Stimmen wie diejenige von Ywan Schürmann wurden in den letzten Jahren lauter. Denn die Region um das Autobahnkreuz von A1 und A2 im Kanton Solothurn hat sich zum Umschlagplatz der Schweiz entwickelt.
Logistikbetriebe so weit das Auge reicht
Der Hauptgrund ist die Verkehrsanbindung. Von hier sind Lastwagen per Autobahn rasch in Basel, Bern, Luzern und Zürich. Und auch die Westschweiz ist relativ nah. Dazu kommt, dass der Bahnknoten Olten nahe ist und so Güter auch per Bahn schnell in der ganzen Schweiz sind.
Diesen idealen Standort nutzen zig Unternehmen: Post, Coop, Migros, Planzer, Dreier, Meier Tobler, Camion Transport, Emil Egger, Murpf und andere haben innerhalb von wenigen Kilometern ihre Logistikzentren gebaut.

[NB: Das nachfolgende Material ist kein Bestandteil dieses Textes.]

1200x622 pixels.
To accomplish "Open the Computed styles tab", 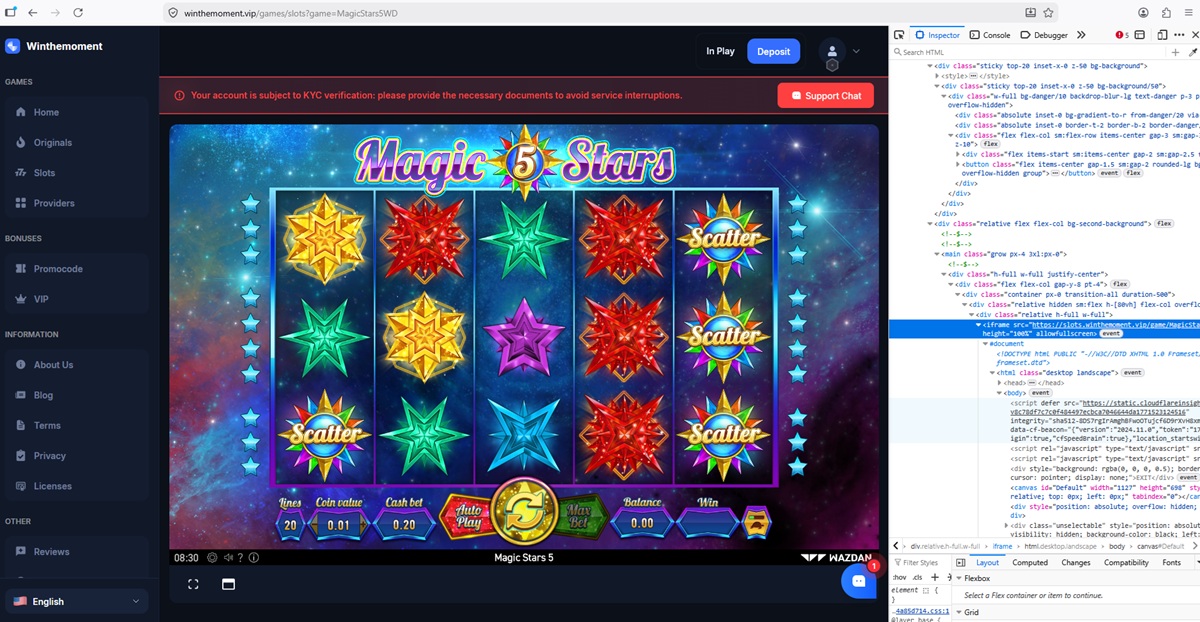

Die Logistikbetriebe profitieren dabei teilweise von der Industriepolitik der 1970er-Jahre. Damals wurde viel Landwirtschaftsland entlang der Autobahnen der Industriezone zugewiesen. Es gibt deshalb heute noch viel freies Industrieland. Dieses wird zwar landwirtschaftlich genutzt, darf rechtlich gesehen aber überbaut werden. Was Ywan Schürmann und anderen Kritikern Angst macht: Es gibt viele weitere geplante Logistikprojekte.
Geplante Logistikzentren
Für die Landwirtschaft in der Region ist die Entwicklung dramatisch. «Wir haben hier in der Region Betriebe, die um die Existenz kämpfen», sagt Christoph Haefely, Präsident des regionalen Bauernverbands. «Es ist ungewiss, ob kommende Generationen die Bauernhöfe noch übernehmen wollen, wenn immer mehr Land verschwindet.»
Natürlich gibt es auch Profiteure der Entwicklung. Unbebautes Land ist ein gefragtes Gut geworden. Wer solches besitzt, kann sich Hoffnungen auf Verkauf machen. Auch Gemeinden profitieren, wenn sie Land besitzen oder wenn Land umgezont wird und eine Abgabe fällig wird. Es geht teils um Millionenbeträge. Natürlich zahlen die Logistikbetriebe auch Steuern.
Jeder vierte Arbeitsplatz in der Logistik
Ausserdem sind die Logistikbetriebe Arbeitgeber. So arbeiten im Kanton Solothurn mehr als 10'000 Personen in der Branche. In der Region rund ums Autobahnkreuz Härkingen ist das jeder vierte Arbeitsplatz. Jobs, die im wirtschaftlich schwach aufgestellten Kanton Solothurn gefragt sind.
Somit kämpfen die Kritikerinnen und Kritiker der Lagerhallen auch gegen Interessen aus der Industrie an. Und gegen die Ansprüche der Konsumentinnen und Konsumenten, wie Bauer Christoph Haefely sagt: «Wenn jedes Produkt immer verfügbar sein muss, dann braucht das extrem grosse Lagerflächen.»